An Elite Education
Apparently, an elite education has its disadvantages.
Yet it is precisely that opportunity that an elite education takes away. How can I be a schoolteacher—wouldn’t that be a waste of my expensive education? Wouldn’t I be squandering the opportunities my parents worked so hard to provide? What will my friends think? How will I face my classmates at our 20th reunion, when they’re all rich lawyers or important people in New York? And the question that lies behind all these: Isn’t it beneath me? So a whole universe of possibility closes, and you miss your true calling.
This is not to say that students from elite colleges never pursue a riskier or less lucrative course after graduation, but even when they do, they tend to give up more quickly than others. (Let’s not even talk about the possibility of kids from privileged backgrounds not going to college at all, or delaying matriculation for several years, because however appropriate such choices might sometimes be, our rigid educational mentality places them outside the universe of possibility—the reason so many kids go sleepwalking off to college with no idea what they’re doing there.) This doesn’t seem to make sense, especially since students from elite schools tend to graduate with less debt and are more likely to be able to float by on family money for a while. (Read the whole article here.)
I didn’t go to Harvard or Yale or Princeton, but I did attend a small, expensive private school in Illinois that called itself “the Harvard of the Midwest.” I went there wanting to become a teacher, and I left with a teaching job. And I’m still a teacher. And I will probably be a teacher for the foreseeable future. Sure, I could have gone to the state school down the street that was known for its teaching program and cost less than half what my family and I paid for my university education, but I wanted to go to a liberal arts college. I wanted a degree in English, not English education. I wanted to learn how to think more than I wanted to learn how to teach because, let’s face it, no one can really teach you how to teach, but they can encourage you to open your mind and find new ways of doing things and solving problems, and that’s what a liberal arts education provides. There have been times when I’ve felt some guilt for spending so much money on my education, but I wouldn’t have traded the experience for anything, and I’m glad I was fortunate enough to be able to have it.
I resent the implication in this article that student with money who attend expensive, private schools find it beneath them to become lowly schoolteachers. I realize the article is pointing out that this is an attitude that graduates of elite schools shouldn’t have, but I resent the implication that they do in the first place.

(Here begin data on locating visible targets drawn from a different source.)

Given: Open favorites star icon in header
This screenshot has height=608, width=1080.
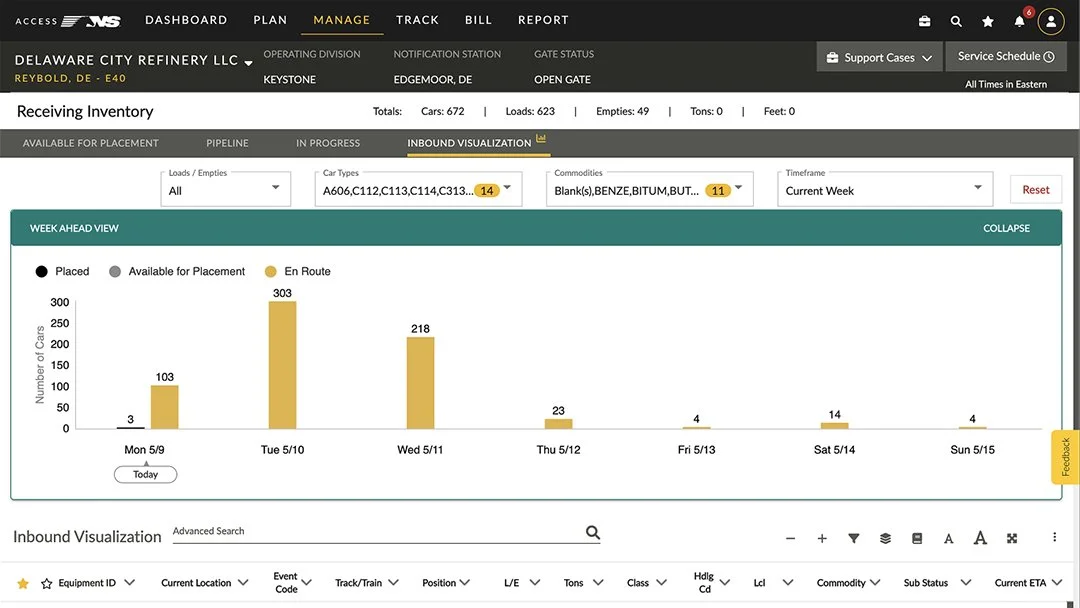Looking at the screenshot, I should [x=988, y=21].
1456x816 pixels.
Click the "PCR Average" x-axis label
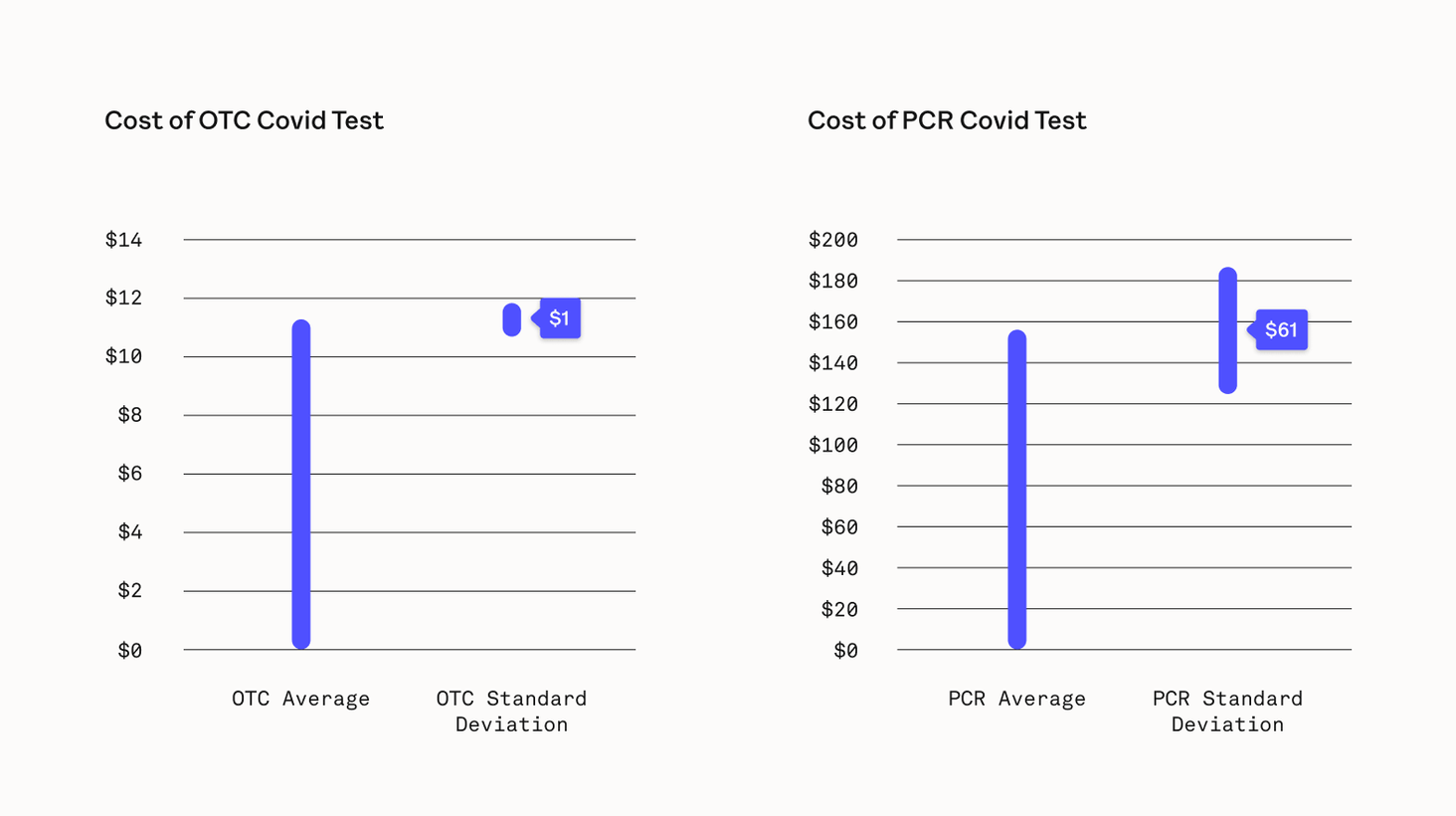click(1016, 699)
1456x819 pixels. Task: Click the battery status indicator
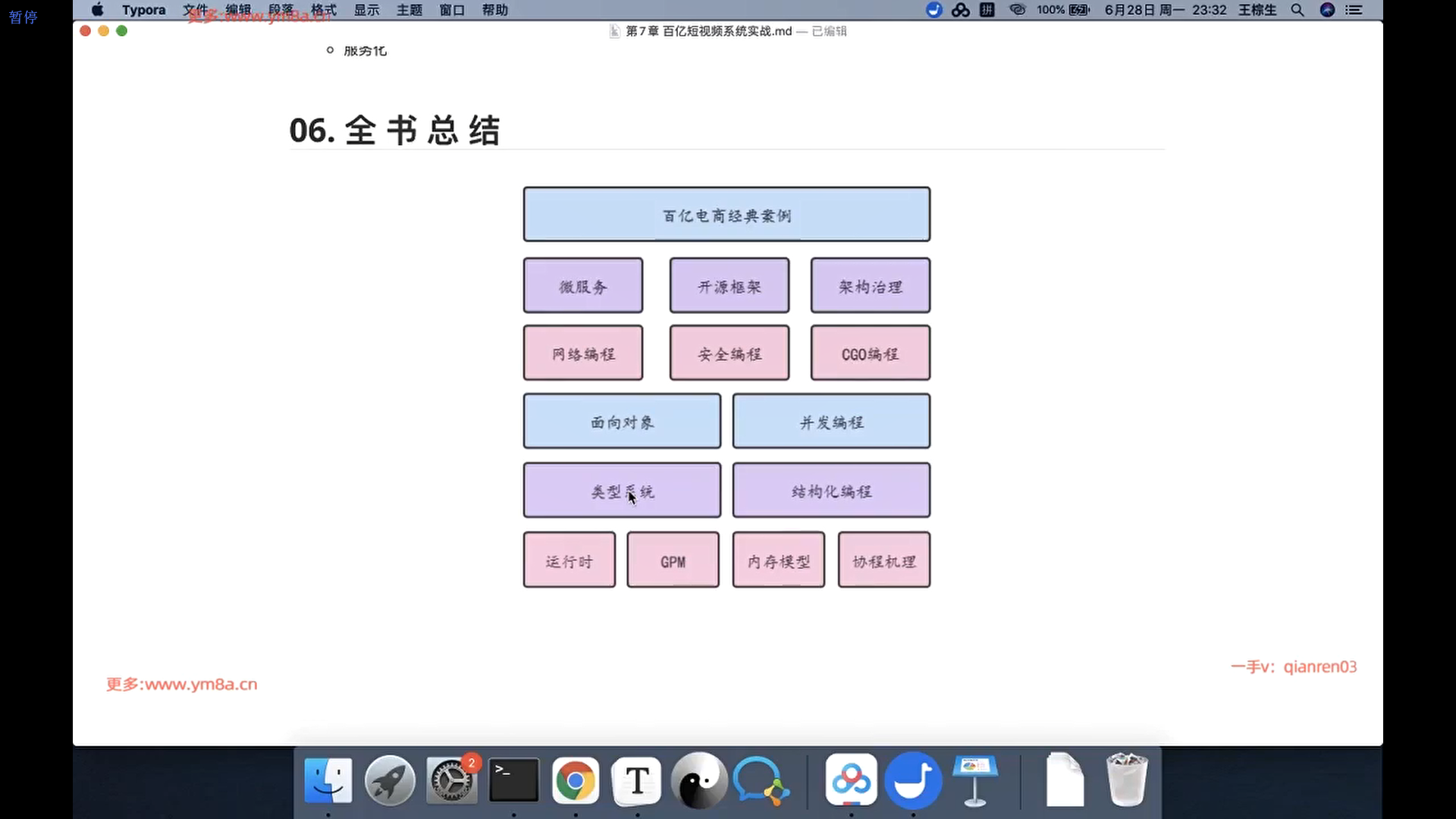[1078, 10]
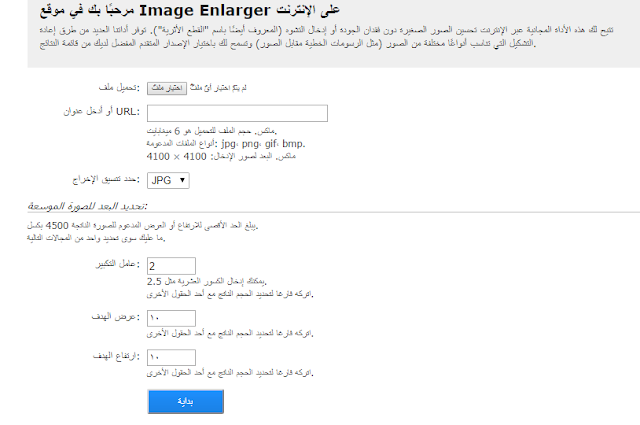
Task: Click the arrow on the JPG selector
Action: pos(182,180)
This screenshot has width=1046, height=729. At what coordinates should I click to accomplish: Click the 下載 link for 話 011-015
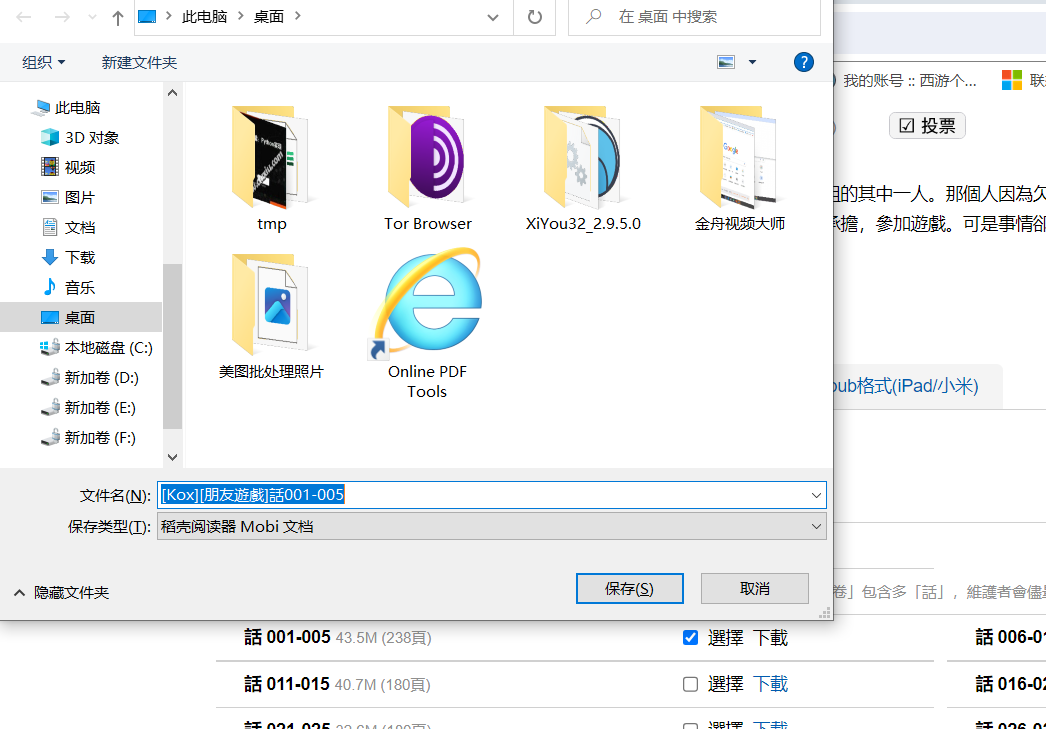tap(769, 684)
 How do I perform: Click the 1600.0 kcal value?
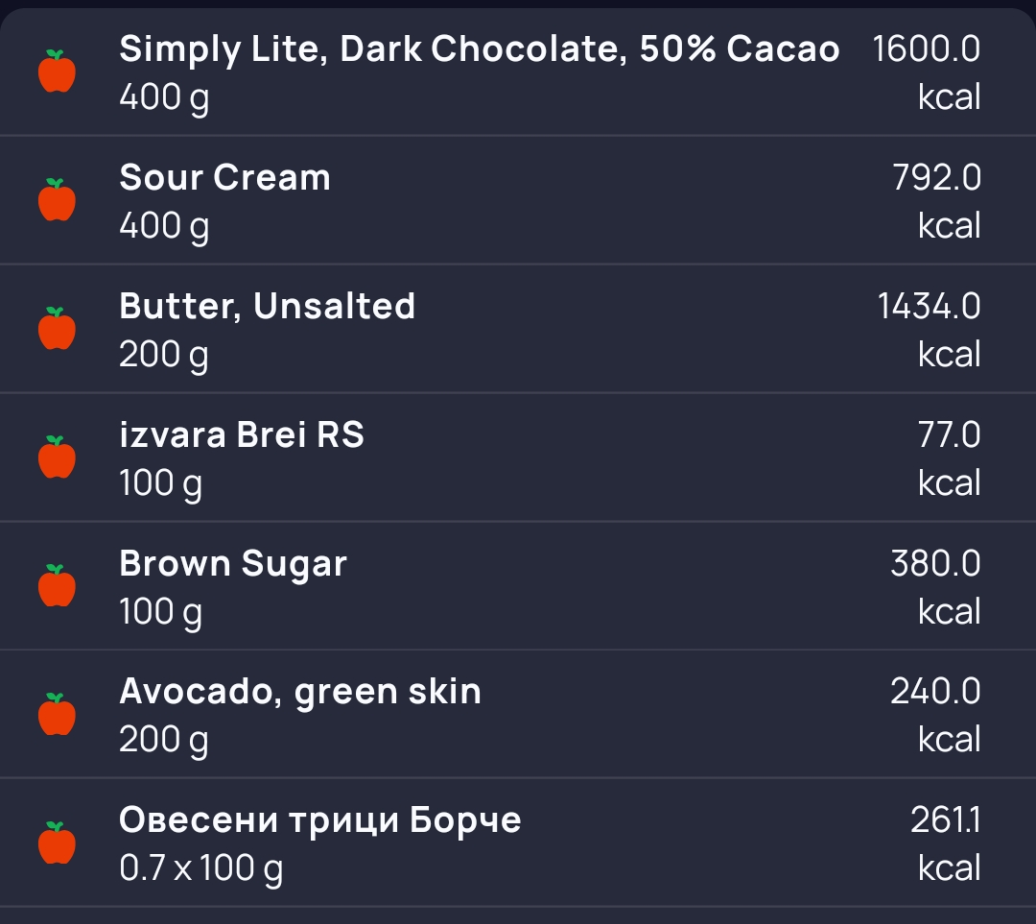click(927, 72)
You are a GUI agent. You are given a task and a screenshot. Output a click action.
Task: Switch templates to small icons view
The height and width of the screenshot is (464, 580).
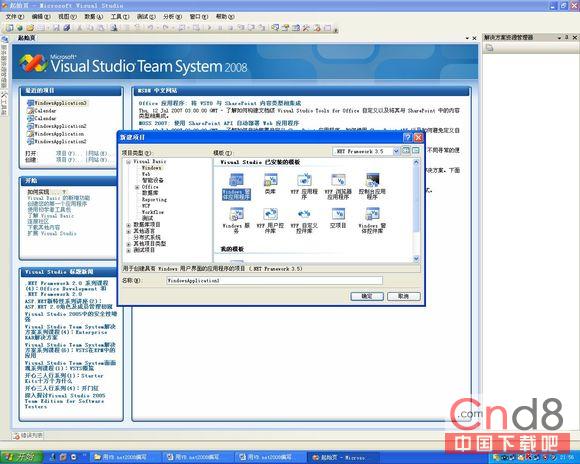coord(416,151)
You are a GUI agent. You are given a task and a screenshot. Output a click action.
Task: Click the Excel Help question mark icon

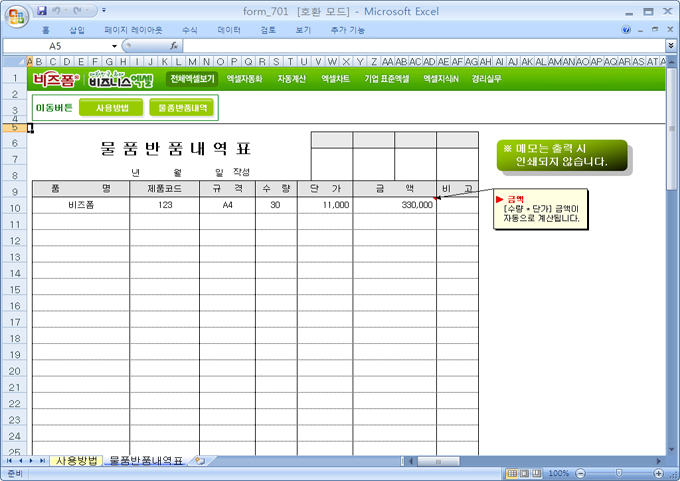pyautogui.click(x=626, y=30)
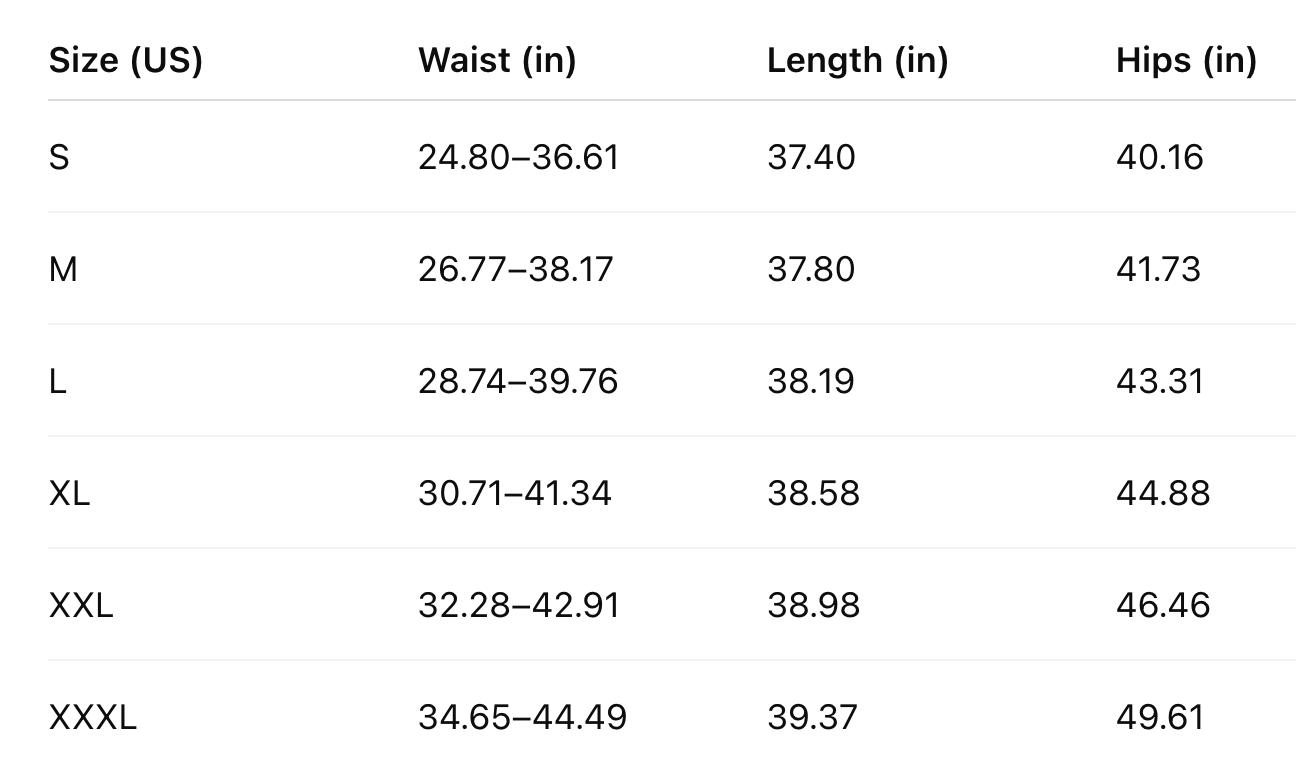Click the 34.65–44.49 waist cell

pyautogui.click(x=522, y=717)
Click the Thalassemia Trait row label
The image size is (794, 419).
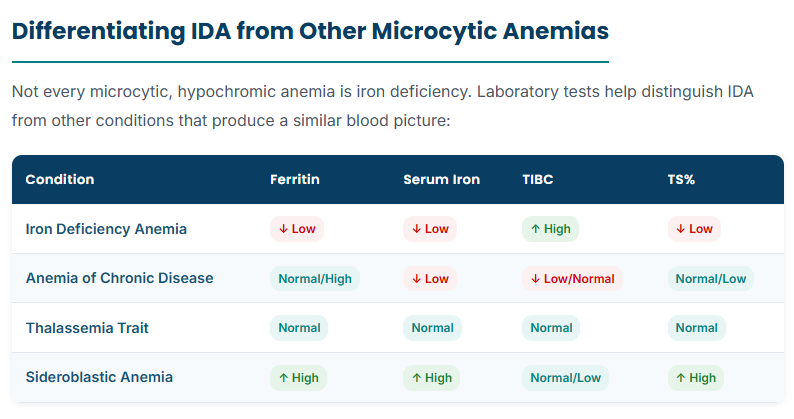(x=87, y=328)
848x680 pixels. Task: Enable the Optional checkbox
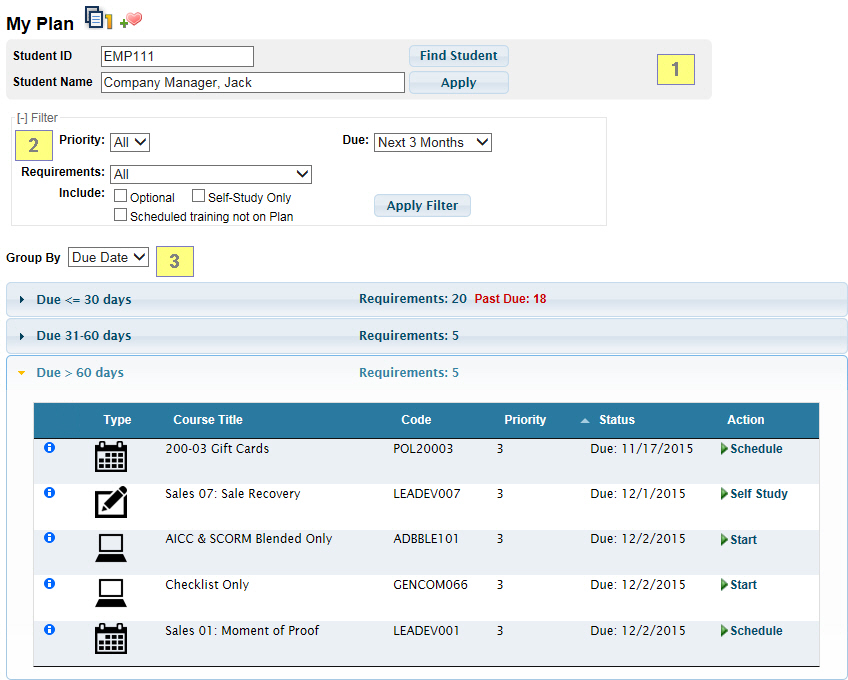click(x=121, y=197)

I don’t think it’s true, necessarily, and I think that making broad generalizations like this is a mistake.
I also think it is an incredibly broad generalization that students graduating from expensive, private schools have less debt and can float by on family money. I absolutely have never “floated by” on family money. I moved out on my own at 22 and made next to nothing. Sure, I moved back in with my mom to help me pay for grad school (at another expensive, private institution), and she helped immensely, but I certainly did not “float by.”
I think this article just serves to perpetuate the tired, old notion that students who attend private institutions for undergrad are spoiled brats and lost souls who never fight to find their true calling in life because it would be a waste of their very expensive diploma. Most of the students I graduated with owed half a house in student loans and went on to pursue careers in writing, graduate work, or education with their English degrees rather than law school or public relations. The best thing my liberal arts education taught me was to do whatever it was that made me happy, regardless of the paycheck.
Granted, I was a Midwestern English major, which could make a difference here, but I think the rich-kid-without-a-true-purpose is a sad stereotype to keep perpetuating.